[Dataset entries]
------

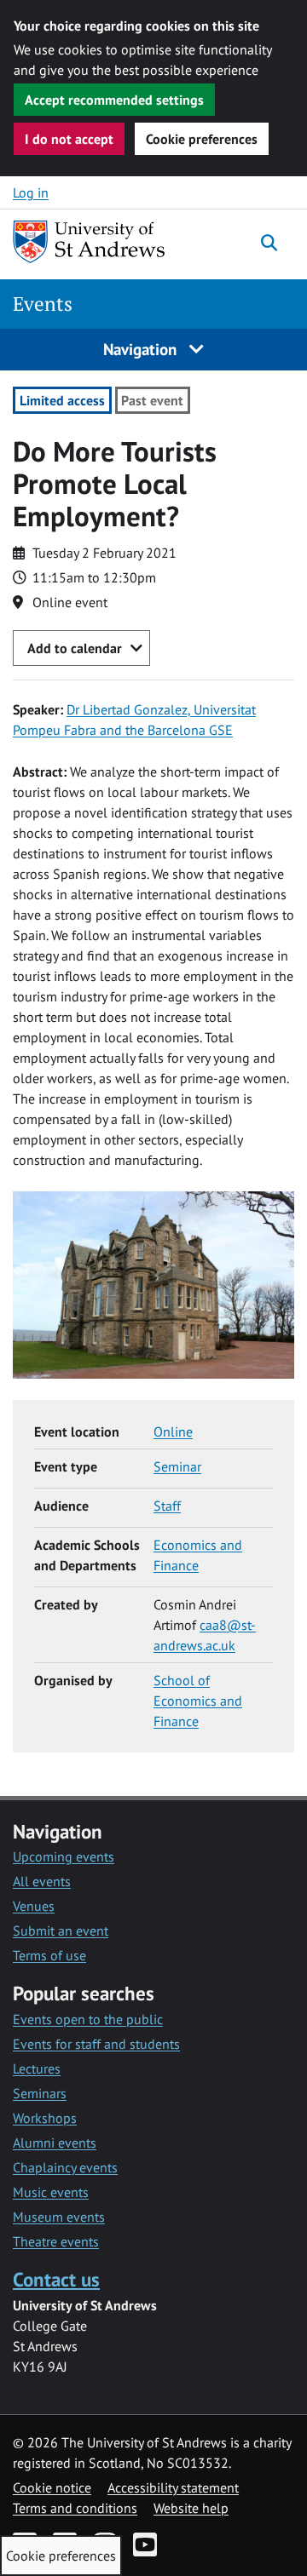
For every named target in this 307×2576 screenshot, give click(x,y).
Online (173, 1431)
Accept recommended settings (114, 99)
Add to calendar (74, 648)
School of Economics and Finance (198, 1701)
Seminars (40, 2093)
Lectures (37, 2068)
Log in (31, 192)
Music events (51, 2191)
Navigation (142, 348)
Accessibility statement (173, 2487)
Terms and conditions (75, 2507)
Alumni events (54, 2142)
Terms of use (49, 1955)
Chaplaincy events (65, 2167)
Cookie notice (52, 2487)
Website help (191, 2507)
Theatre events (56, 2241)
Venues (34, 1905)
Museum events (59, 2216)
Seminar (177, 1466)
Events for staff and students (96, 2043)
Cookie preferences (202, 138)
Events (42, 303)
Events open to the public (88, 2019)
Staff (167, 1505)
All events (42, 1881)
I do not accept (69, 138)
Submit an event (60, 1930)
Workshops (45, 2117)
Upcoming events (63, 1856)
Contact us (56, 2279)
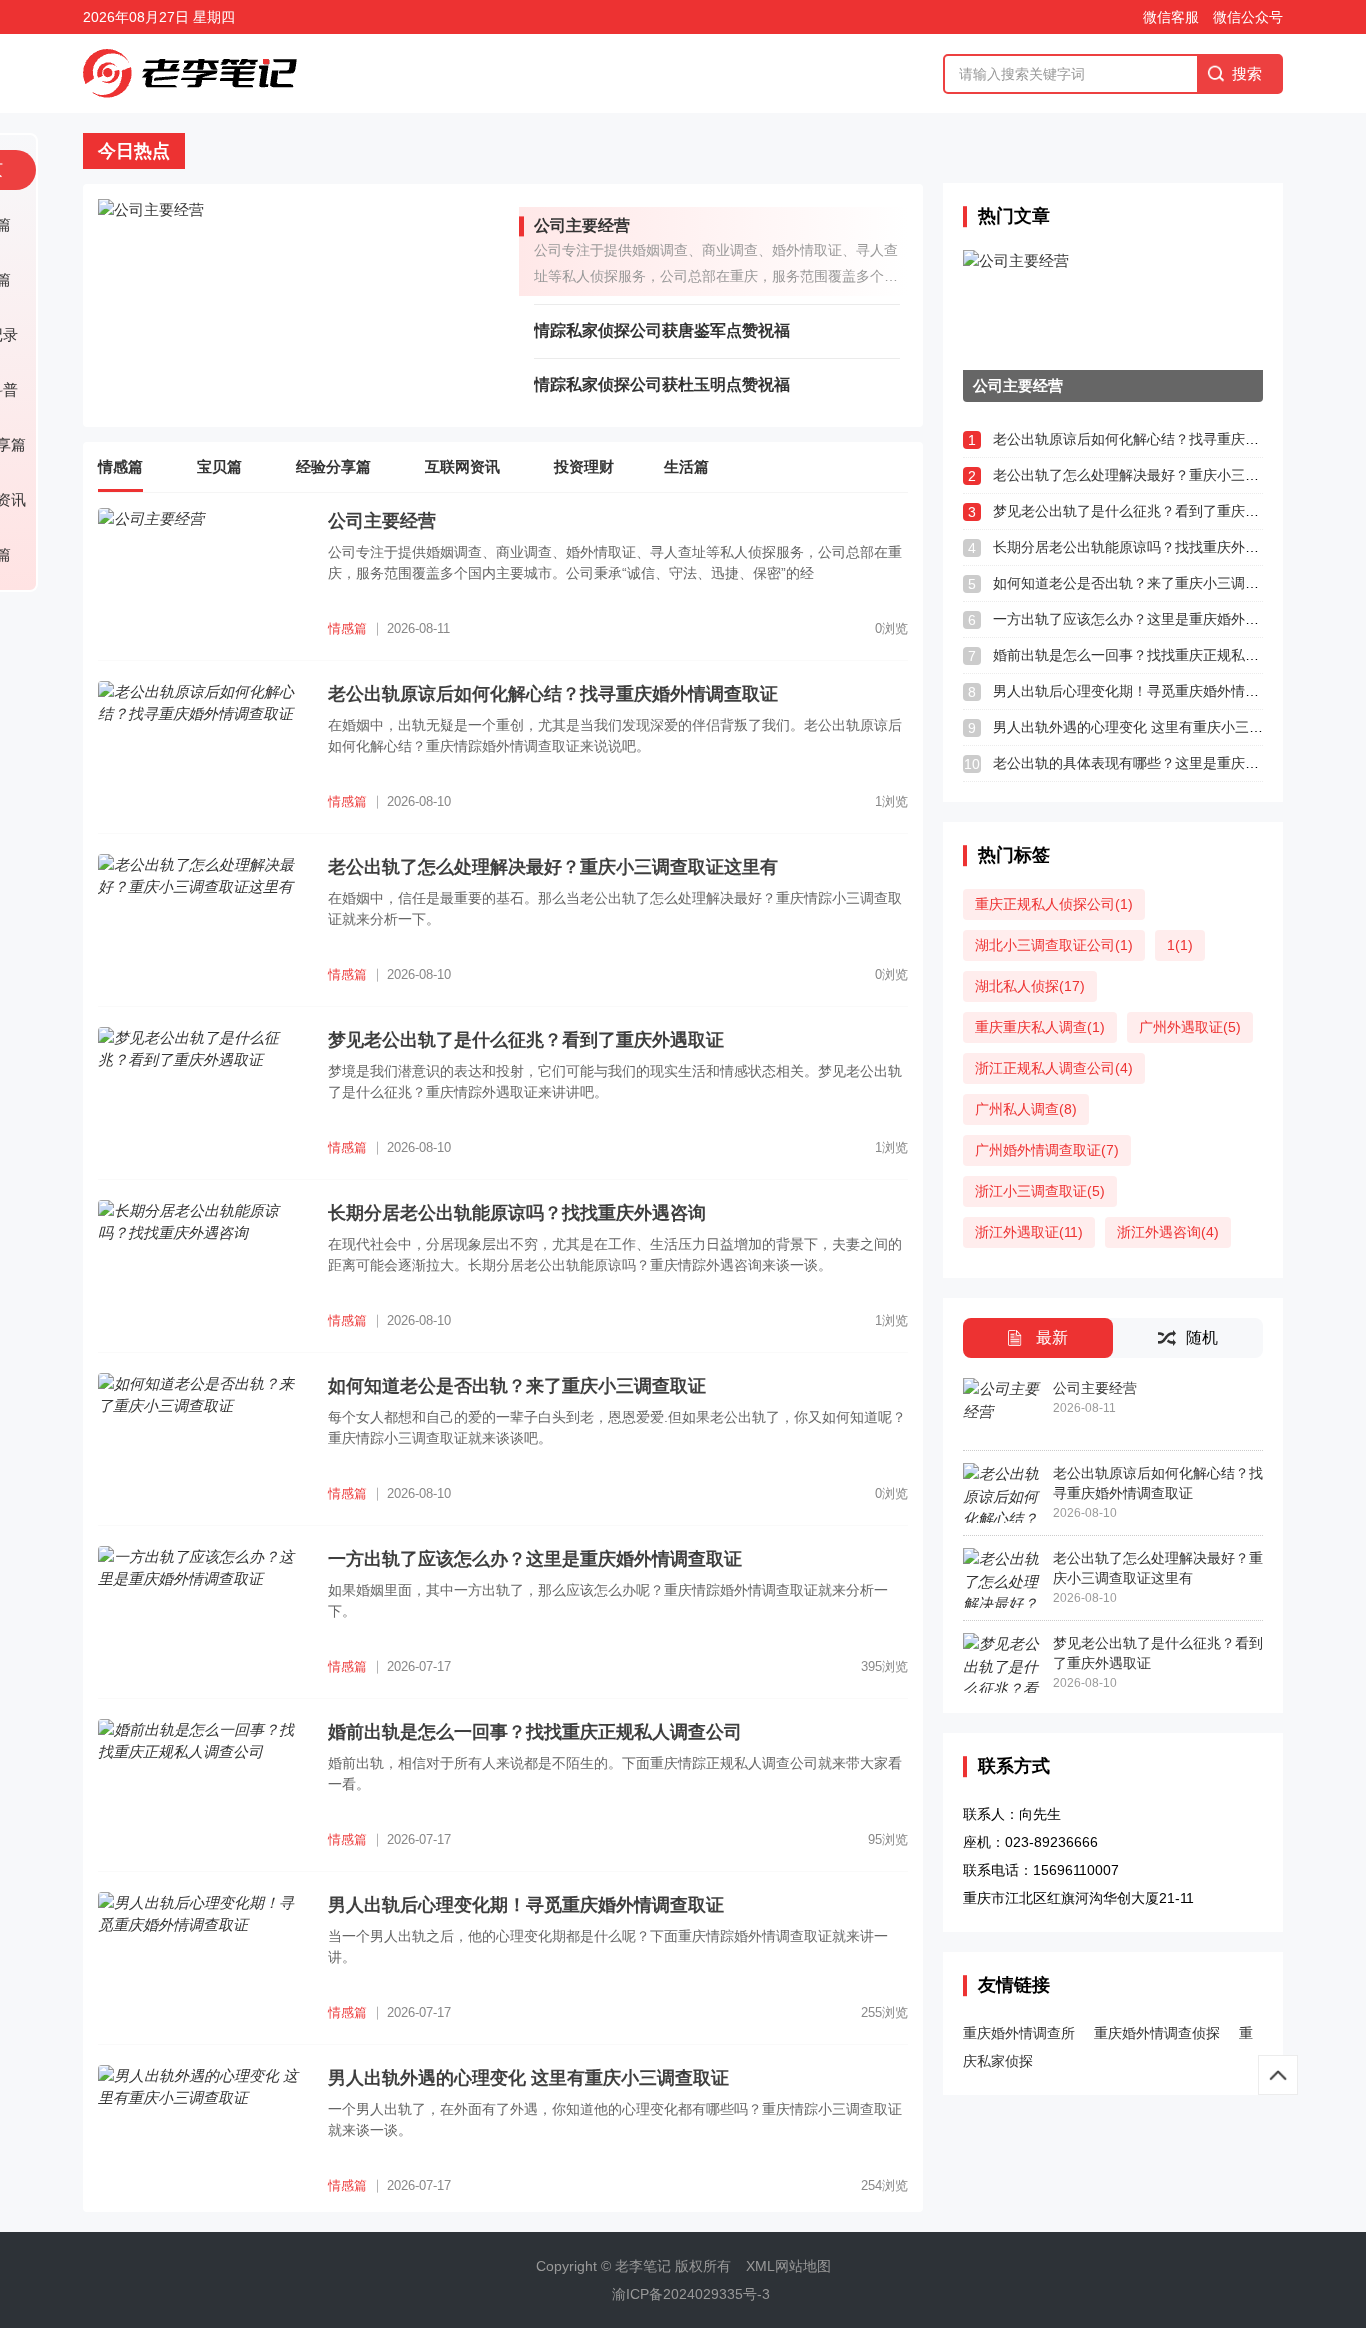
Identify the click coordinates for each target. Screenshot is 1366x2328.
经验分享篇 (333, 466)
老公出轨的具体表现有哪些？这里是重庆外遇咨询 (1147, 763)
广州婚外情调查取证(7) (1047, 1150)
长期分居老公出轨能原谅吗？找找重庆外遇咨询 (1140, 547)
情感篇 (120, 466)
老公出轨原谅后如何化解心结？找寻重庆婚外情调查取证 (1168, 439)
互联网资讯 (462, 466)
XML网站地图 (788, 2266)
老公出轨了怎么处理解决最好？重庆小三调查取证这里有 (1168, 475)
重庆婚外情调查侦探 (1157, 2033)
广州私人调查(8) (1026, 1109)
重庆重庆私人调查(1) (1040, 1027)
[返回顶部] (1278, 2075)
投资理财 (584, 466)
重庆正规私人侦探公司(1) (1054, 904)
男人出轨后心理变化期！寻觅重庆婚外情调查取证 (1147, 691)
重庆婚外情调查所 (1019, 2033)
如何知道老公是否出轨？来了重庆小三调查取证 (1140, 583)
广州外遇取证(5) (1190, 1027)
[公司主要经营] (308, 305)
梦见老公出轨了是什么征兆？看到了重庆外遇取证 (1147, 511)
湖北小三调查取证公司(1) (1054, 945)
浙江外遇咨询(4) (1168, 1232)
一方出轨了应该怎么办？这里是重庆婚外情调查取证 (1154, 619)
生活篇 (686, 466)
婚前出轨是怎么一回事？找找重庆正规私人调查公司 (1154, 655)
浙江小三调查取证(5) (1040, 1191)
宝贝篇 (219, 466)
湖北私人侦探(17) (1030, 986)
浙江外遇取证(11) (1029, 1232)
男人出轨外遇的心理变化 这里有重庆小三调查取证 (1149, 727)
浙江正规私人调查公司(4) (1054, 1068)
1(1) (1180, 945)
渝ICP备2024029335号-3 (691, 2294)
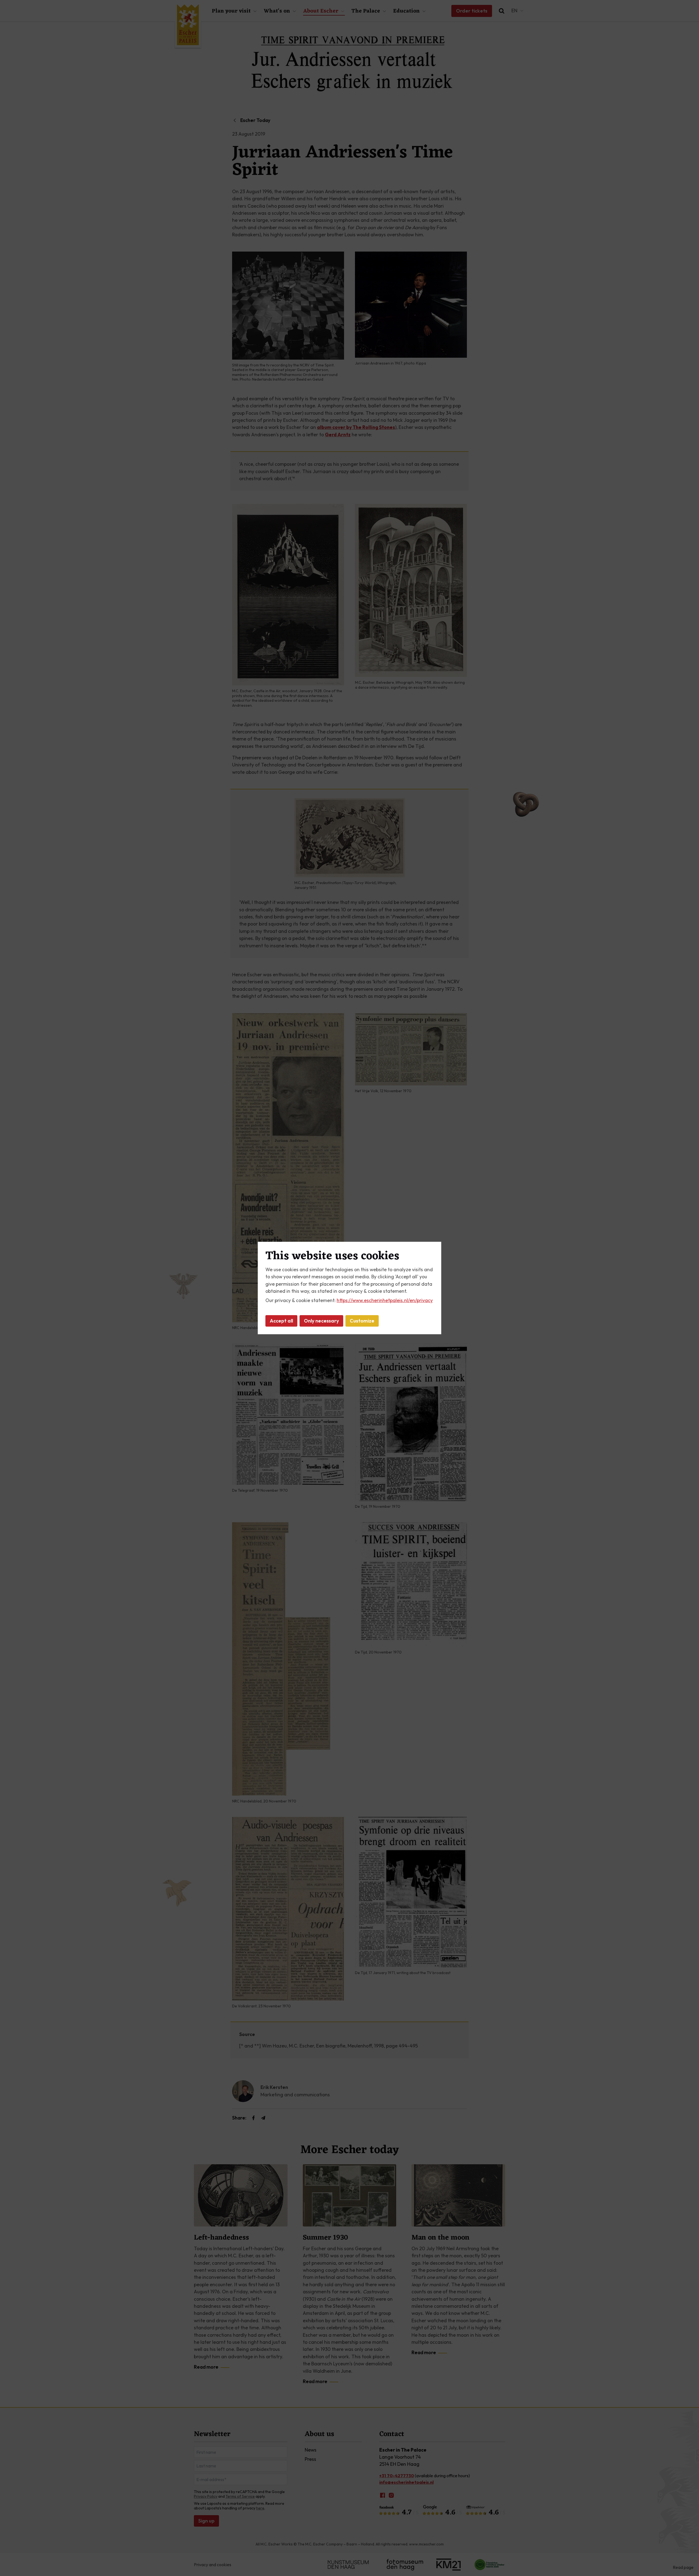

------

GOAL OF THE EXERCISE ▸ Pictures aside, return all the entries above exactly.

SOLUTION BELOW ▸
For every named target in this 307×2576 screenshot, give click(x,y).
Online (173, 1431)
Accept recommended settings (114, 99)
Add to calendar (74, 648)
School of Economics and Finance (198, 1701)
Seminars (40, 2093)
Lectures (37, 2068)
Log in (31, 192)
Music events (51, 2191)
Navigation (142, 348)
Accessibility statement (173, 2487)
Terms and conditions (75, 2507)
Alumni events (54, 2142)
Terms of use (49, 1955)
Chaplaincy events (65, 2167)
Cookie notice (52, 2487)
Website help (191, 2507)
Theatre events (56, 2241)
Venues (34, 1905)
Museum events (59, 2216)
Seminar (177, 1466)
Events for staff and students (96, 2043)
Cookie preferences (202, 138)
Events (42, 303)
Events open to the public (88, 2019)
Staff (167, 1505)
All events (42, 1881)
I do not accept (69, 138)
Submit an event (60, 1930)
Workshops (45, 2117)
Upcoming events (63, 1856)
Contact us (56, 2279)
Identify the click coordinates for each target. Screenshot is 1366x2328.
经验分享篇 (333, 466)
老公出轨的具体表现有哪些？这里是重庆外遇咨询 (1147, 763)
广州婚外情调查取证(7) (1047, 1150)
长期分居老公出轨能原谅吗？找找重庆外遇咨询 (1140, 547)
情感篇 (120, 466)
老公出轨原谅后如何化解心结？找寻重庆婚外情调查取证 (1168, 439)
互联网资讯 (462, 466)
XML网站地图 (788, 2266)
老公出轨了怎么处理解决最好？重庆小三调查取证这里有 (1168, 475)
重庆婚外情调查侦探 (1157, 2033)
广州私人调查(8) (1026, 1109)
重庆重庆私人调查(1) (1040, 1027)
[返回顶部] (1278, 2075)
投资理财 (584, 466)
重庆正规私人侦探公司(1) (1054, 904)
男人出轨后心理变化期！寻觅重庆婚外情调查取证 (1147, 691)
重庆婚外情调查所 (1019, 2033)
如何知道老公是否出轨？来了重庆小三调查取证 (1140, 583)
广州外遇取证(5) (1190, 1027)
[公司主要经营] (308, 305)
梦见老公出轨了是什么征兆？看到了重庆外遇取证 (1147, 511)
湖北小三调查取证公司(1) (1054, 945)
浙江外遇咨询(4) (1168, 1232)
一方出轨了应该怎么办？这里是重庆婚外情调查取证 (1154, 619)
生活篇 (686, 466)
婚前出轨是怎么一回事？找找重庆正规私人调查公司 (1154, 655)
浙江小三调查取证(5) (1040, 1191)
宝贝篇 (219, 466)
湖北私人侦探(17) (1030, 986)
浙江外遇取证(11) (1029, 1232)
男人出轨外遇的心理变化 这里有重庆小三调查取证 (1149, 727)
浙江正规私人调查公司(4) (1054, 1068)
1(1) (1180, 945)
渝ICP备2024029335号-3 (691, 2294)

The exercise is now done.